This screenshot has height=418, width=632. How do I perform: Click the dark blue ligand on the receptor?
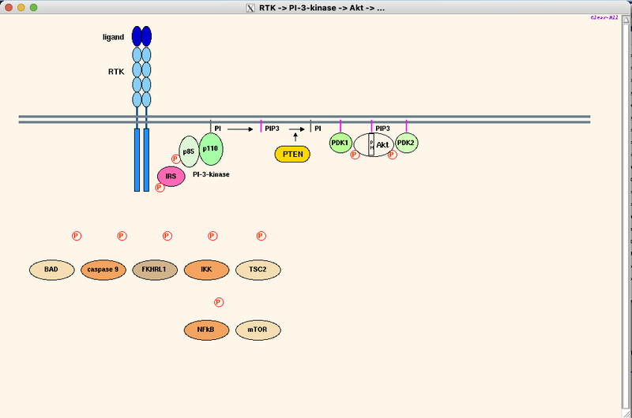pos(141,36)
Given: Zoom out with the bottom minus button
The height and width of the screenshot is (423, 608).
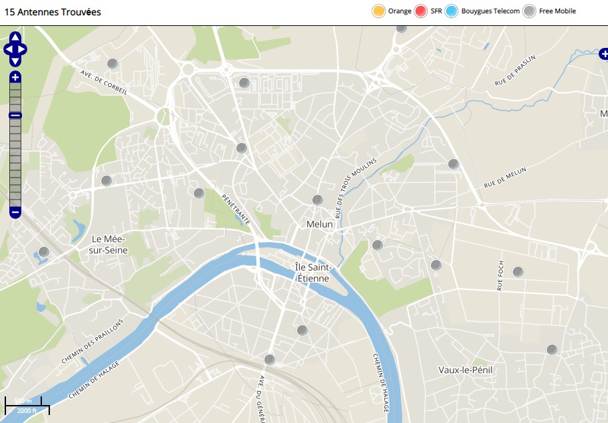Looking at the screenshot, I should pos(15,213).
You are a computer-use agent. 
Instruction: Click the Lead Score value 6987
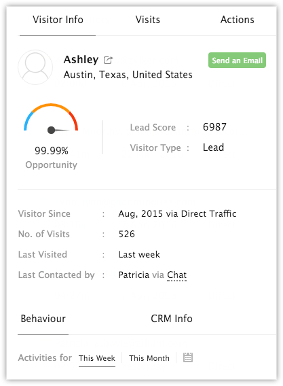click(214, 127)
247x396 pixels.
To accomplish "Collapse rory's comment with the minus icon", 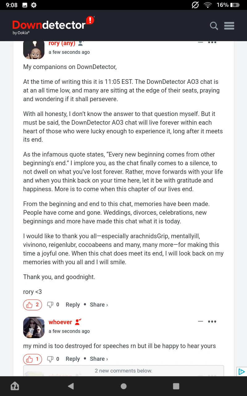I will 200,42.
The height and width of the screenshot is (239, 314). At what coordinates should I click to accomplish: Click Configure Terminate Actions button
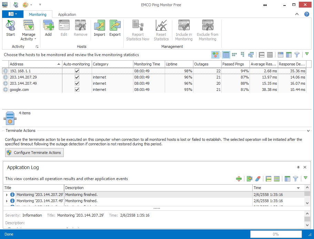(x=34, y=153)
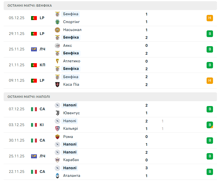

━━━━━━

■ BRIEF
Pictures aside, write out verbatim every line from the first line of the material through the line holding "247x396 pixels.".

■ RESPONSE
This screenshot has height=418, width=632. How do I perform: Click the dark blue ligand on the receptor?
pos(141,36)
Given: Zoom out with the bottom minus button
The height and width of the screenshot is (423, 608).
Looking at the screenshot, I should pos(15,213).
You are a computer-use agent. 
Instruction: Click the Lead Score value 6987
click(214, 127)
247x396 pixels.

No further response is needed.